Theo lies on stainless steel.
Golden. Small.
Dropper bottles everywhere.
Homeopathic remedies. Ancient herbs.
Distilled. Mashed. Lost on Theo.
I sit behind him.
He lifts his tail. Lets it drop.
The edge of the examination table is cold
against my breasts. I pull him to me, his spine
against my sternum. I slip my hand
inside his legs. Rest it on his heart.
The nurse is a big woman.
She exudes compassion.
I wish she would go away.
Take the blue walls with her.
The nurse holds Theo’s hind leg
in her stubby fingers.
The needle is small.
She searches for a vein.
“You go, Sweetie Boy,” I say, “You go.”
Sunlight hits the lip of a wooden shutter
then disappears behind the Chinese laundry
in the alley. The nurse presses
on the needle. Theo moans.
“No,” I say, “You go. It’s okay. You go.”
Theo cries out, twists and snaps his teeth.

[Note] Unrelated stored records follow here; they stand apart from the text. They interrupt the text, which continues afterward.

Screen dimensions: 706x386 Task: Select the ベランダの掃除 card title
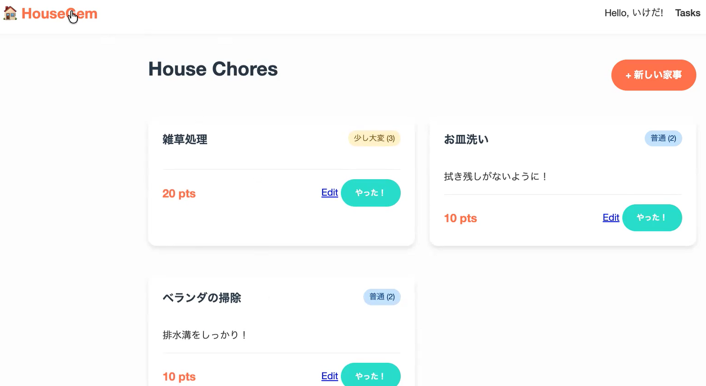coord(202,298)
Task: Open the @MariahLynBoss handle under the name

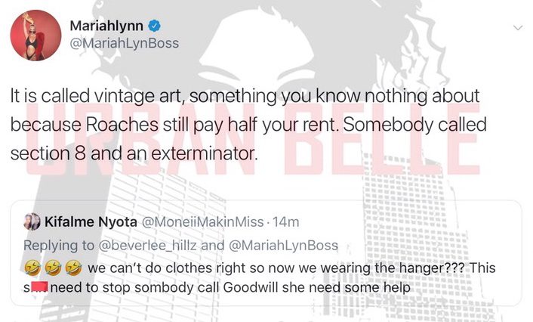Action: pos(124,43)
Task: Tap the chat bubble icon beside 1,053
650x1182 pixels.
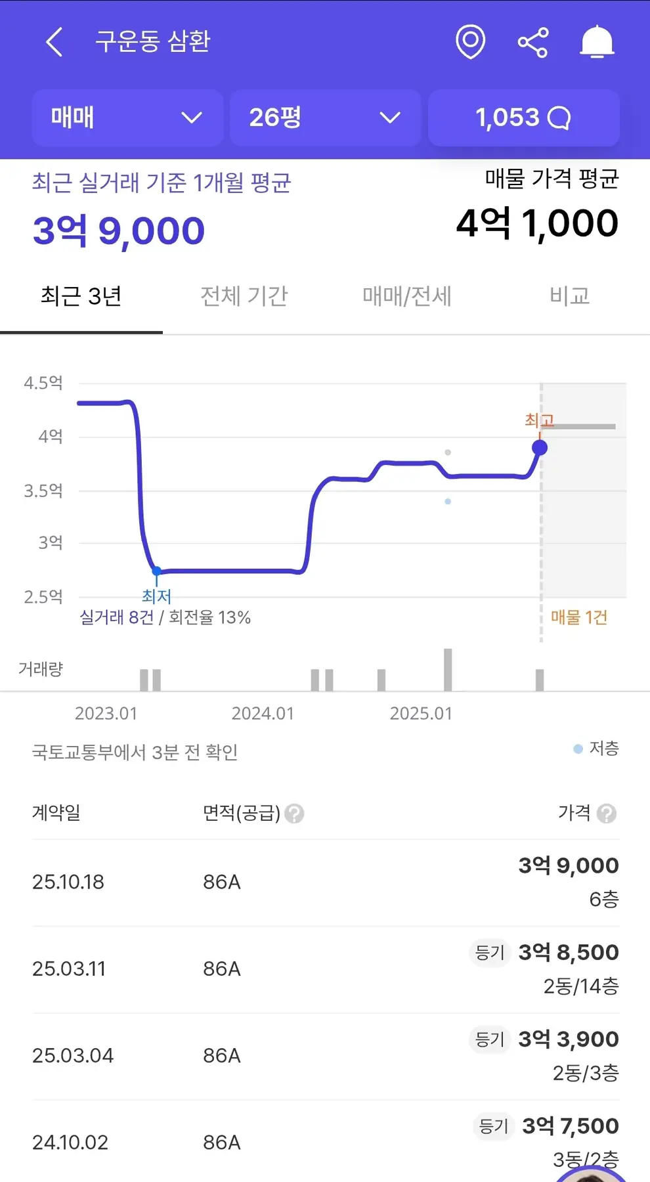Action: click(559, 118)
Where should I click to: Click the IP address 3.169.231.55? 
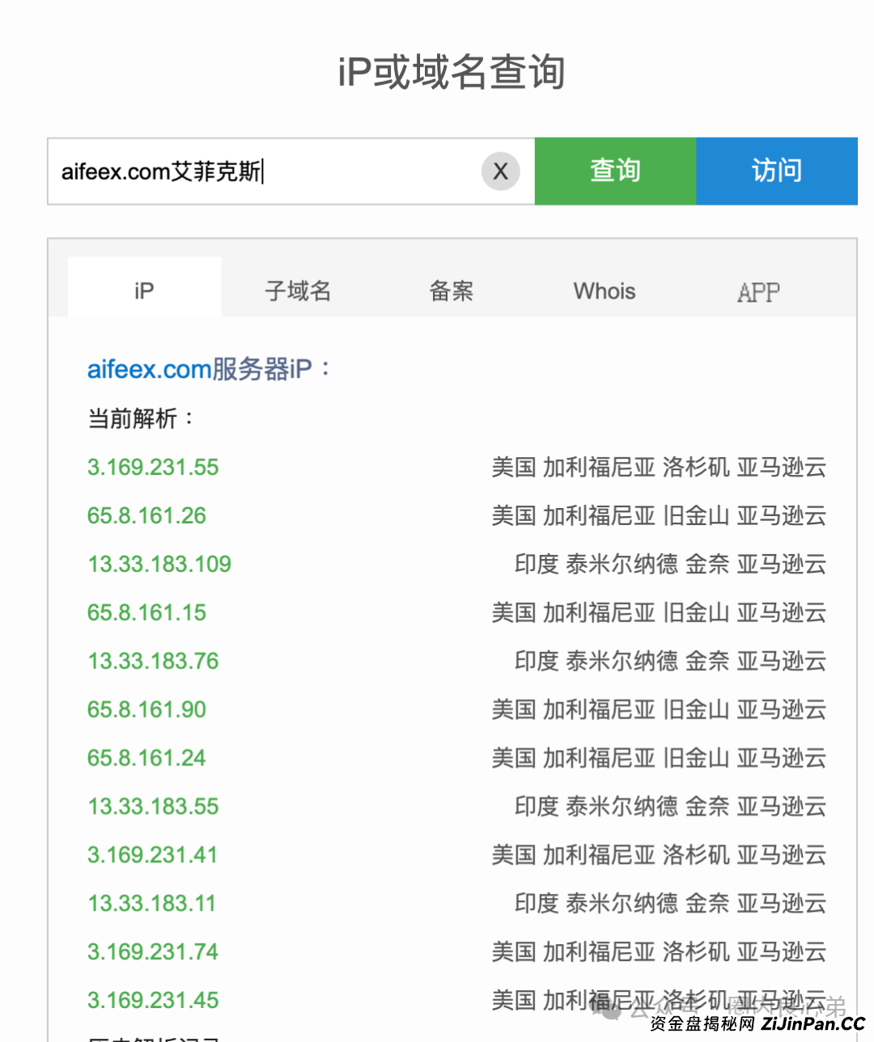152,467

The nurse removes the needle.
“I’m sorry,” she says, “I thought
I had a vein but I was in muscle.”
Steam escapes from the Chinese laundry.
Shirts are pressed and creased and tied quickly
with just the right amount of string.
The nurse finds a vein in Theo’s front leg
and glides the needle in.
I want to feel what happens next
but I am on the ceiling with my father
twisting the wire stem of the plastic flower
I made at camp around the valves
on the oxygen tank beside his bed.
I can’t imagine life without him.
I am ten so I have hope.
Theo’s heart begins to rumble.
Then is still. The nurse retracts
the empty needle. Turns out the light.
I am alone with the body of my dog.
I pull him near me. His legs slide and slip
in no particular order. His head twists
like a slinky on circular stairs.
I quickly push him back.
Arrange him as he’d arrange himself
on my side of the bed.
The nurse re-enters. She carries
three nasturtiums, their stems wrapped
in a wet piece of paper towel.
She puts them on the corner
of the stainless steel table
nearest the door and tells me to
take my time.
I look in Theo’s eyes.
He is as gone as if he never came.
I pick up my purse. Open the door.
Step into the fluorescent hallway.
Someone laughs at the front desk.
I want to see Theo one more time.
I turn my head toward the dark and as I do
a beam of sunlight defies
the wooden shutters and falls
across my dog. The nasturtiums.
His magnificent paws.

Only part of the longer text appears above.